To build test applications you can run following bash script:
git clone -b master --recurse-submodules -v https://github.com/ermig1979/Synet.git clone
cd clone
./build.sh
And applications test_inference_engine
, test_onnx
, test_optimizer
, test_precision
, test_performance_difference
,
test_quantization
, test_stability
, use_face_detection
will be created in directory build
.
There is a detail description of these test applications below.
The test application test_inference_engine
is used for OpenVINO to Synet model conversion:
./build/test_inference_engine -m=convert -fm=ie_model.xml -fw=ie_weigths.bin -sm=synet_model.xml -sw=synet_weigths.bin
Also it is used in order to compare performance and accuracy of OpenVINO and Synet frameworks. The current Synet and OpenVINO frameworks support only Inference Engine models version 10. The previous versions of Inference Engine models are supported in legacy_2020 branch. There are several test scripts:
- For manual testing you can use
./test.sh
(in the file you have to manually uncomment unit test that you need). - Script
./check.sh
checks correctness of all tests. - Script
./perf.sh
measures performance of Synet compare to OpenVINO.

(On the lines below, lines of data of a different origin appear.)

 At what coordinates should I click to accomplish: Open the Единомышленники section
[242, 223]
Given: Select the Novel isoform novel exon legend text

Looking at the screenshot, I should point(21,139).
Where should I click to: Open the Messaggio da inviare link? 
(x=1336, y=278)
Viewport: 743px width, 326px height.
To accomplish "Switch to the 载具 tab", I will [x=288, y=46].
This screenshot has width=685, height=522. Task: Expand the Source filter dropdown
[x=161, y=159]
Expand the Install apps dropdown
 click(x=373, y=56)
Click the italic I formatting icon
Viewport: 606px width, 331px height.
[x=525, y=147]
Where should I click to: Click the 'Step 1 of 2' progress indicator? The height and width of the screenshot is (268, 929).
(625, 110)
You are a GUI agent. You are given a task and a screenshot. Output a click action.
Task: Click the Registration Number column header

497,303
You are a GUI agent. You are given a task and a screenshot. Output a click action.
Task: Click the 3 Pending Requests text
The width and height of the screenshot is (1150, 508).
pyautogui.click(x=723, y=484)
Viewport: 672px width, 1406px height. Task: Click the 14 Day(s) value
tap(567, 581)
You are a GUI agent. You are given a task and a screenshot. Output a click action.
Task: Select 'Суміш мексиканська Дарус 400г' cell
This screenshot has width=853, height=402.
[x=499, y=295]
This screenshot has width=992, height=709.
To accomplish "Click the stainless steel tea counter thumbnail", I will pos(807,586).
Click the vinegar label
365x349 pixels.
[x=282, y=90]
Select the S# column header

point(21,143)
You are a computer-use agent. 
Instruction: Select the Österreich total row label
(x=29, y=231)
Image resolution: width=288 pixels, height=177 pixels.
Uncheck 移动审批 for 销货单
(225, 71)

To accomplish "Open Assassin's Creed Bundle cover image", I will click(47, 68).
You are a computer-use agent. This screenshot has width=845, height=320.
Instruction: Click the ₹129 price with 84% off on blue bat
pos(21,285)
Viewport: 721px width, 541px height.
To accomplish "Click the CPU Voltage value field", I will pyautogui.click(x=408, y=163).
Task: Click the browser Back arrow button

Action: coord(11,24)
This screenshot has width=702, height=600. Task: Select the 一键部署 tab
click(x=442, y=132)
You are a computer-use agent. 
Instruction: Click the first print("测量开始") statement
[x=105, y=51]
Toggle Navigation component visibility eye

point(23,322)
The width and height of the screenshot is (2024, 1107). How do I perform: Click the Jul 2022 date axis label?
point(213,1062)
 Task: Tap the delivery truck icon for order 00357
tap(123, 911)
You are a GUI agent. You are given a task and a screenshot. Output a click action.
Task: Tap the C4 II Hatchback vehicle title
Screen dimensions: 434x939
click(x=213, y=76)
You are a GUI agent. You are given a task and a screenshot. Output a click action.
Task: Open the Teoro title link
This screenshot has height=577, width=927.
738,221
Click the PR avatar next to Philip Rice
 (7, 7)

The test application test_onnx
is used for ONNX to Synet model conversion:
./build/test_onnx -m=convert -fw=onnx_model.onnx -sm=synet_model.xml -sw=synet_weigths.bin
Also it is used in order to compare performance and accuracy of OpenVINO (it is used to infer ONNX models) and Synet frameworks. There are several test scripts:
- For manual testing you can use
./test.sh
(in the file you have to manually uncomment unit test that you need). - Script
./check.sh
checks correctness of all tests. - Script
./perf.sh
measures performance of Synet compare to OpenVINO.
The precision test application test_precision
is used for independent accuracy testing of quantized Synet and OpenVINO models.
There is ./prec.sh
test script (in the file you have to manually uncomment unit test that you need).
The quantization test application test_quantization
is used for INT8 quantization of FP32 Synet models and testing of them.
There is ./quant.sh
test script (in the file you have to manually uncomment unit test that you need).
The application use_face_detection
is an example of using of Synet framework to face detection.